The shrine has attracted much interest. Radio 4 came to record Sunday Worship; the Andrew Lloyd Webber Foundation gave a generous grant towards the programme of restoring the church (designed by Pugin); Cardinal Burke has visited to celebrate Mass. Most importantly, many pilgrims are coming to pray.
Last year there were more than 1,000 group trips and “well over 10,000” individual visits, according to shrine manager John Coverdale. Half a dozen other sites have asked for advice: they recognise there is a hunger for this kind of experience.
To become a shrine – a place marked out as a pilgrimage destination – you need the approval of the bishop or local ordinary. This has just happened to St Dominic’s Priory, London’s gorgeous Dominican church, which from October will be designated as a shrine of Our Lady of the Rosary.
Shrines are in fashion (if that’s the right word) – including the more long-established ones. Knock’s renewal programme has just culminated in the installation of a 1.5 million-piece mosaic (see page 8). Walsingham is running a £10 million appeal to pay for new buildings and expand its work. So why are shrines growing in popularity?
It may be part of a wider story: the rehabilitation of popular piety, which has at times been dismissed as out of date. When St Thérèse of Lisieux’s relics visited Britain, the then Bishop of Portsmouth Crispian Hollis admitted that he and his fellow bishops weren’t “over the moon with enthusiasm”. Witnessing people’s devotion changed his mind.
Joseph Shaw, chairman of the Latin Mass Society, says: “The downplaying of the cult of Our Lady and the saints, of shrines, relics, and blessings, since the 1960s, led to a great impoverishment of Catholic life, and it is heartening to see renewed interest in them.”
Mgr John Armitage, rector of the Walsingham Shrine, which has hundreds of thousands of visitors a year (and rising), says organisations like Youth 2000 have done a lot to encourage retreats. Younger visitors often base their time at Walsingham around the rosary and exposition of the Blessed Sacrament. “Young people are very connected to those things, when they’re introduced to them in a positive way,” he says.

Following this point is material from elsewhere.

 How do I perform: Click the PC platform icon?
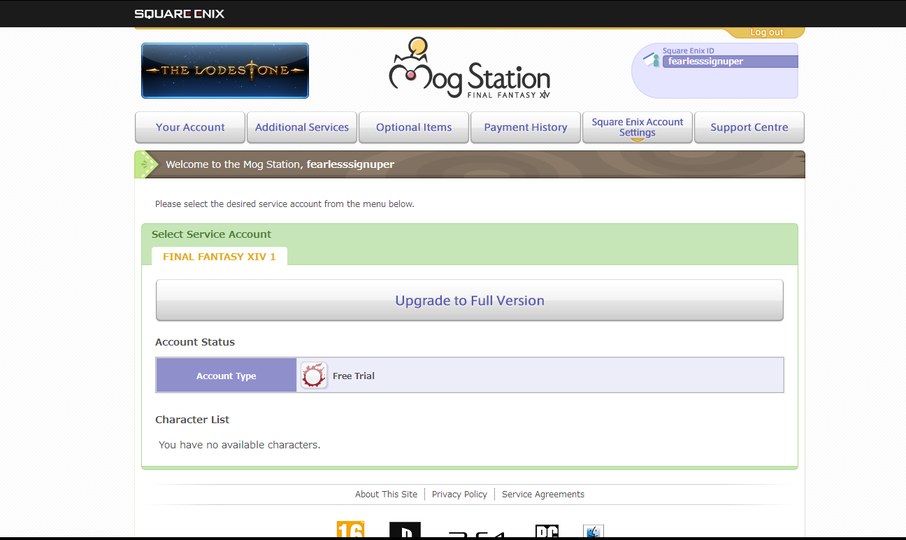547,532
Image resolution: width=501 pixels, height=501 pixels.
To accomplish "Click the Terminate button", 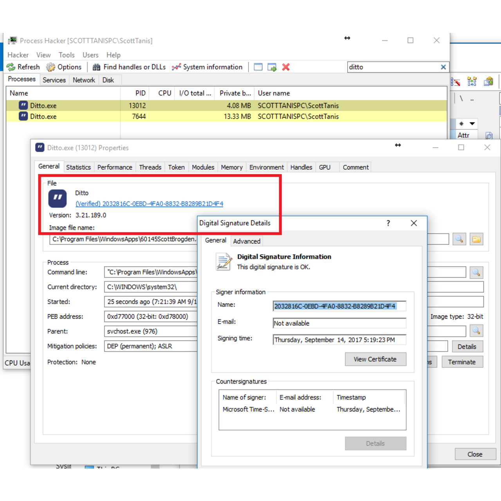I will point(462,362).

Ramsgate, too, is a place of worship rather than just a travel destination: there are concerts and exhibitions, but they also have processions and veneration of the relic of St Augustine.
But shrines also appeal to those with little knowledge of traditional devotion. Fr Richard Gibbons, Rector of Knock, thinks the shrine can play a part in renewing Ireland’s faith. “If you’re going to reach out, it’s a place for people to simply come and take in the atmosphere.” Casual visitors can be surprised: one decided to go to Confession for the first time in 15 years.
Ramsgate, too, has a close link with evangelisation: St Augustine of Canterbury is considered the “Apostle to the English”. John Coverdale says that a lot of new priests come to the shrine. “There’s something attractive about the man who first brought Christianity, and they’ve got that evangelist’s spirit when they’re newly ordained,” he says. “They’re raring to go.”
A common reason for visiting a shrine is a need to make space for God in the middle of a hectic world.
As Mgr Armitage puts it: “You’re in a different environment, you’re not under pressure while you’re there. It’s a beautiful place and you have the time to pray. Inevitably things are going to happen.”
Coverdale makes an intriguing suggestion. “I reckon, in the next few decades, shrines will become what monasteries once were.” They will become the normal place “for retreats or spiritual rejuvenation”.
“Shrines will become the centres that people visit, for a day or a couple of days, and live a spiritual life at a shrine rather than a monastery. They’ll become sort of spiritual batteries.”
This year and next, one shrine will be especially in Catholic minds: Fátima in Portugal, where Our Lady appeared to three local shepherd children in 1916-17. The crowds will testify to the mysterious power of shrines: that for perhaps millions of people some little place, often in the middle of nowhere, can feel like home.